Il valore del gruppo e la mano di mister Paese
Uno degli aspetti più evidenti del Pedemonte è la forza del collettivo. La squadra di mister Stefano Paese scende in campo facendo leva su cuore, generosità e temperamento, elementi che spesso fanno la differenza nei campionati dilettantistici.
Il tecnico ha costruito un gruppo unito, in cui ogni giocatore conosce il proprio ruolo e lo interpreta con spirito di servizio. Non esistono protagonismi esasperati, ma un’idea chiara di squadra che sa soffrire e colpire quando serve.
La visione della società e il lavoro di Claudio Farina
Dietro ai risultati del Pedemonte c’è anche il lavoro della società e, in particolare, del direttore sportivo Claudio Farina. La costruzione della rosa è stata improntata all’equilibrio, puntando su giocatori affidabili, motivati e funzionali al progetto tecnico.
Una strategia che oggi sta dando i suoi frutti, permettendo al Pedemonte di affrontare ogni partita con la consapevolezza di potersela giocare contro chiunque.
Giacomo Cristanelli, il faro del centrocampo
Se c’è un volto che rappresenta l’anima del Pedemonte, quello è senza dubbio Giacomo Cristanelli. Classe 1996, da ben nove stagioni in maglia biancorossa, Cristanelli è il faro del centrocampo e uno dei punti di riferimento assoluti della squadra.
Giocatore duttile, intelligente tatticamente e dotato di grande visione di gioco, è fondamentale nel disegnare le geometrie della manovra.
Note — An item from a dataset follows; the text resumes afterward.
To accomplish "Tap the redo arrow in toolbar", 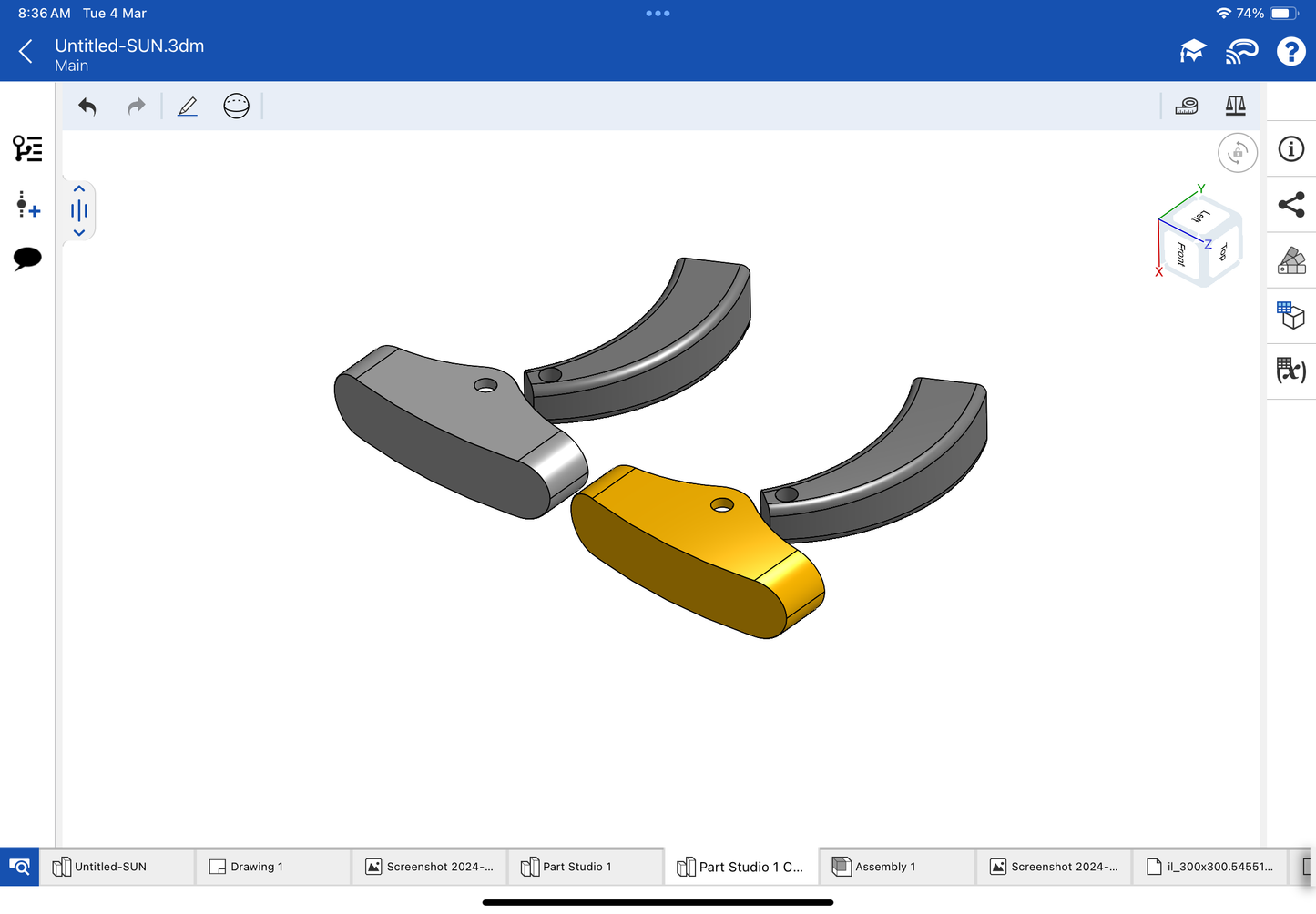I will pos(136,107).
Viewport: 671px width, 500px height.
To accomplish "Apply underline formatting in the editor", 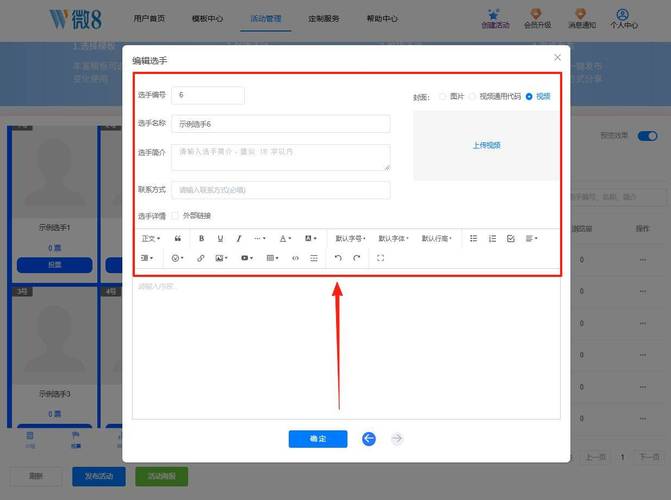I will (220, 239).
La sua esperienza si riflette nella capacità di leggere i momenti della partita, dare equilibrio e guidare i compagni nei frangenti più delicati.
Esperienza e appartenenza come valori aggiunti
Cristanelli incarna perfettamente il concetto di appartenenza. La sua lunga militanza nel Pedemonte è un valore aggiunto che va oltre le prestazioni individuali. È la dimostrazione di come la continuità e il senso di identità possano diventare armi decisive in un campionato lungo e logorante come la Promozione.
Accanto a lui, cresce un gruppo che si riconosce nei valori della maglia e che ha fatto della compattezza il proprio punto di forza.
Salvezza tranquilla come obiettivo concreto
Guardando il percorso fin qui, l’obiettivo della salvezza tranquilla appare sempre più concreto. Il Pedemonte ha dimostrato di saper affrontare anche le squadre più attrezzate, raccogliendo punti pesanti e limitando i danni nei momenti di difficoltà.
La strada è ancora lunga, ma la direzione intrapresa è quella giusta. Continuare su questa linea significherà non solo mantenere la categoria, ma anche porre basi solide per il futuro.
Pedemonte, una realtà che cresce domenica dopo domenica
Il successo contro l’Aqs Borgo Veneto non è un punto d’arrivo, ma una tappa significativa di un percorso in costruzione. Il Pedemonte sta dimostrando che, con lavoro, umiltà e spirito di squadra, anche nei gironi più difficili è possibile ritagliarsi uno spazio importante.
Domenica dopo domenica, i biancorossi continuano a scrivere la loro storia, con l’obiettivo chiaro di guardare al futuro con serenità e orgoglio.